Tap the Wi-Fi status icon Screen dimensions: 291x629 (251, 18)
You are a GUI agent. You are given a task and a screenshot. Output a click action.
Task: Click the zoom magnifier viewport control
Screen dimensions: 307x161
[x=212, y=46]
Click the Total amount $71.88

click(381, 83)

* * * * *

- Work required -
Reproduce, exactly and only, the lines running from the one with "Task: Click the" to the end of the listing above.

- Written answer -
Task: Click the zoom magnifier viewport control
Screen dimensions: 307x161
[x=212, y=46]
Click the Total amount $71.88

click(381, 83)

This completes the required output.